Material for this task >>

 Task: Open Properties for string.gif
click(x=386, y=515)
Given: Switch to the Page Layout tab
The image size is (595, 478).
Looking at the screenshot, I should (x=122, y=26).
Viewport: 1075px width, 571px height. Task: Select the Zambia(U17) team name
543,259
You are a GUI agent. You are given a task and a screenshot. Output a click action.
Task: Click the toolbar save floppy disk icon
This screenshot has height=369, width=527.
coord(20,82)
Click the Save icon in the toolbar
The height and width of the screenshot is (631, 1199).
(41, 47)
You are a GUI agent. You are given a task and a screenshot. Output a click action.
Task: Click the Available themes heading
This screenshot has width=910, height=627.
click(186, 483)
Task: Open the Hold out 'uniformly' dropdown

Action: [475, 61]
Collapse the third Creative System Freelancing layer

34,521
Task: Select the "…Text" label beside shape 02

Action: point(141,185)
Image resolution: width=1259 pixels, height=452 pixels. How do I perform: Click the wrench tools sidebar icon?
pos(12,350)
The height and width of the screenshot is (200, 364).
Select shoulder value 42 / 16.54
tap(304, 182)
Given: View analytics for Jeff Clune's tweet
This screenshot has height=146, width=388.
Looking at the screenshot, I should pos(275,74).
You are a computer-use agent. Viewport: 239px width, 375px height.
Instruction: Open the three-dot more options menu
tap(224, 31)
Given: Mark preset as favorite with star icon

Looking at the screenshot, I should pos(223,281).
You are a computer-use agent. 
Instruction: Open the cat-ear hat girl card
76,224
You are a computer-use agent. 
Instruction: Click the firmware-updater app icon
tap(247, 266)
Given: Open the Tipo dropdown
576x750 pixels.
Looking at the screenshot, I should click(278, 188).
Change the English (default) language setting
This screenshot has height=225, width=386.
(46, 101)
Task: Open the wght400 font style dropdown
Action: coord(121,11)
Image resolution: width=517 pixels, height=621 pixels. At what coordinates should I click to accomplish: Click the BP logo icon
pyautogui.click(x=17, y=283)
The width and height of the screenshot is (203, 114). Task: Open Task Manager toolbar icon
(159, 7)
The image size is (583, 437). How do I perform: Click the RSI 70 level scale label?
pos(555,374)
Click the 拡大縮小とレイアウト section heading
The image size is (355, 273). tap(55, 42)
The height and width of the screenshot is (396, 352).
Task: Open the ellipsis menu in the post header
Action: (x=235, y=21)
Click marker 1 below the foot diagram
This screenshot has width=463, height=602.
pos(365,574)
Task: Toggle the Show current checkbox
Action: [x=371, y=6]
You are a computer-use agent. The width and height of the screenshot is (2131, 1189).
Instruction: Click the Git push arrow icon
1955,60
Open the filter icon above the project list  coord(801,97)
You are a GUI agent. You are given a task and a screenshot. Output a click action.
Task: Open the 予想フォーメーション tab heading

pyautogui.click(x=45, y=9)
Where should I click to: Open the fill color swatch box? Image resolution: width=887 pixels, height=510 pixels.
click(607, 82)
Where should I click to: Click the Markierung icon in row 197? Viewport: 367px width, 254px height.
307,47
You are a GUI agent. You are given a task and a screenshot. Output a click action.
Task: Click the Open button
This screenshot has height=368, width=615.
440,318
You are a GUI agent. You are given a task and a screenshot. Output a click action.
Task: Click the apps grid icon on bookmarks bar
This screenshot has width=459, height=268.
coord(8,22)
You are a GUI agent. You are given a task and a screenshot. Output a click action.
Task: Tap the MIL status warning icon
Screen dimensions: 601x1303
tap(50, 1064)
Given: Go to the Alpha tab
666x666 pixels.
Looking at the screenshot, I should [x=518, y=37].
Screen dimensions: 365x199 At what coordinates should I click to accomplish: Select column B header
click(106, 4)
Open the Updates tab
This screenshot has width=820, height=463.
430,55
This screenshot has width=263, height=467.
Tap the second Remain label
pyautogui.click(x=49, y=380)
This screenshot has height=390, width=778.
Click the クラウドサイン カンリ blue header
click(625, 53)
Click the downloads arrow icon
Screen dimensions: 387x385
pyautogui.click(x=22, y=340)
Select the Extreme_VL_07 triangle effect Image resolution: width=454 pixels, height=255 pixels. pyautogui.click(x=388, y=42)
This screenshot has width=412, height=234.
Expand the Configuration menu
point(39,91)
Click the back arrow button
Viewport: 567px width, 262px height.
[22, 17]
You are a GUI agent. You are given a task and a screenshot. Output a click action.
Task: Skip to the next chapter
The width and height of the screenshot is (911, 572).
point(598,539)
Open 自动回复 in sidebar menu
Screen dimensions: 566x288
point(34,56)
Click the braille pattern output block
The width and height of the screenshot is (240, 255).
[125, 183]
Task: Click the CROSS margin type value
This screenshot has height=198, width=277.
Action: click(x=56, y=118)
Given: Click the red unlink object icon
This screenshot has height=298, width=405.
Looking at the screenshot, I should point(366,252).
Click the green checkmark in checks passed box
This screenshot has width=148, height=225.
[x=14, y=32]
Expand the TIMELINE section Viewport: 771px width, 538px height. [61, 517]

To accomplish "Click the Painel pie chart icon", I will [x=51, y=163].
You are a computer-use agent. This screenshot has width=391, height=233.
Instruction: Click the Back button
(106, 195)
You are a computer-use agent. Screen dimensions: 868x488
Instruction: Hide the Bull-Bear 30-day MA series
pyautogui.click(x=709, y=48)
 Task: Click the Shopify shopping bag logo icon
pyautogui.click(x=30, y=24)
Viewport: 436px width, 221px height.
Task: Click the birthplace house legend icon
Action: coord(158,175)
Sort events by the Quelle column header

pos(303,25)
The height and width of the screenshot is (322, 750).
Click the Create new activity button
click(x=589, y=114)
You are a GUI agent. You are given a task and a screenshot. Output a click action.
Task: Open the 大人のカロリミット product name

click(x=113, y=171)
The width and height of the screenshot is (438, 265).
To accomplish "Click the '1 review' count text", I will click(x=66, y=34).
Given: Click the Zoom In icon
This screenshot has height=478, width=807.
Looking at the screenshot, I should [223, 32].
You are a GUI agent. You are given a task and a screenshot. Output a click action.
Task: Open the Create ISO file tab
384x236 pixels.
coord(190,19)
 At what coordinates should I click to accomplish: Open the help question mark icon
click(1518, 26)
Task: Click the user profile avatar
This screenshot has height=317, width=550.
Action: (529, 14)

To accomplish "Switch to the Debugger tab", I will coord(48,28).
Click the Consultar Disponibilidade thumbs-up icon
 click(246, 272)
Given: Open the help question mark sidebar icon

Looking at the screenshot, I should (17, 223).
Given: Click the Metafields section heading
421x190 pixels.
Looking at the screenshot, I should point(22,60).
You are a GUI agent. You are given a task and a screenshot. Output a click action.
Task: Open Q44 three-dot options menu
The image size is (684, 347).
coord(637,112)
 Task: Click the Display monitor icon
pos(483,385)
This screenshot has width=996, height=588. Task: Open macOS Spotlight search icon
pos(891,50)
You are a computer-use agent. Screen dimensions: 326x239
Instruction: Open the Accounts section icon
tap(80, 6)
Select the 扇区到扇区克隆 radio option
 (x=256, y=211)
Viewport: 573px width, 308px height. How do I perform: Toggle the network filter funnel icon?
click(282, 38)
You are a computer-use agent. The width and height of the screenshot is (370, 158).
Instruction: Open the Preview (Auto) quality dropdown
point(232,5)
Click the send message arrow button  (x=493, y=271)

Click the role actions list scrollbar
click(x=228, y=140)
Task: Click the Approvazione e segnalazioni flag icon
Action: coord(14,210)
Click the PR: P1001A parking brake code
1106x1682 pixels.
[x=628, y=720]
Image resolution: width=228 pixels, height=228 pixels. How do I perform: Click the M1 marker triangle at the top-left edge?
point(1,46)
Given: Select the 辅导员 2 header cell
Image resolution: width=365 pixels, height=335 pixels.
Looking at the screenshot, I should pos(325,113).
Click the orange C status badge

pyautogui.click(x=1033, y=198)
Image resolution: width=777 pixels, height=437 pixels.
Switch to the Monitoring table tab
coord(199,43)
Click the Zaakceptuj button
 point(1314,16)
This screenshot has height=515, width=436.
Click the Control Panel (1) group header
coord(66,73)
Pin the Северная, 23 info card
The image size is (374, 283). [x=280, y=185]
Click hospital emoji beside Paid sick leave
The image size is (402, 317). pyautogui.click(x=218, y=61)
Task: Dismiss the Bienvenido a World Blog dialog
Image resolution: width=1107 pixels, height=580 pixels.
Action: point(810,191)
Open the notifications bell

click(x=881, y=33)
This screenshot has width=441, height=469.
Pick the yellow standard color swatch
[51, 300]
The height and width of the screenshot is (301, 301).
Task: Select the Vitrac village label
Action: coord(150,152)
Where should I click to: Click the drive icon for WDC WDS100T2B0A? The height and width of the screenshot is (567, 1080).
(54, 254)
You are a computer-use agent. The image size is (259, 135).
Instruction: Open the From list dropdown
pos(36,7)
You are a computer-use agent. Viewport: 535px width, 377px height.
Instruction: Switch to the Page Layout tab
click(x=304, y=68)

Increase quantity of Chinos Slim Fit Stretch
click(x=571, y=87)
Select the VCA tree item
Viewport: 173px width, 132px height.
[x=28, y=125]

About this exercise >>
Every line of the records that includes the word "computer" should be gathered.

Solution for this task >>
You are a computer-use agent. Viewport: 239px width, 375px height.
You are a computer-use agent. 
You are a computer-use agent. 
You are a computer-use agent. The width and height of the screenshot is (2131, 1189).
You are a computer-use agent. This screenshot has width=391, height=233.
You are a computer-use agent. Screen dimensions: 868x488
You are a computer-use agent. Screen dimensions: 326x239
You are a computer-use agent. The width and height of the screenshot is (370, 158).
You are a computer-use agent. The image size is (259, 135).
You are a computer-use agent. Viewport: 535px width, 377px height.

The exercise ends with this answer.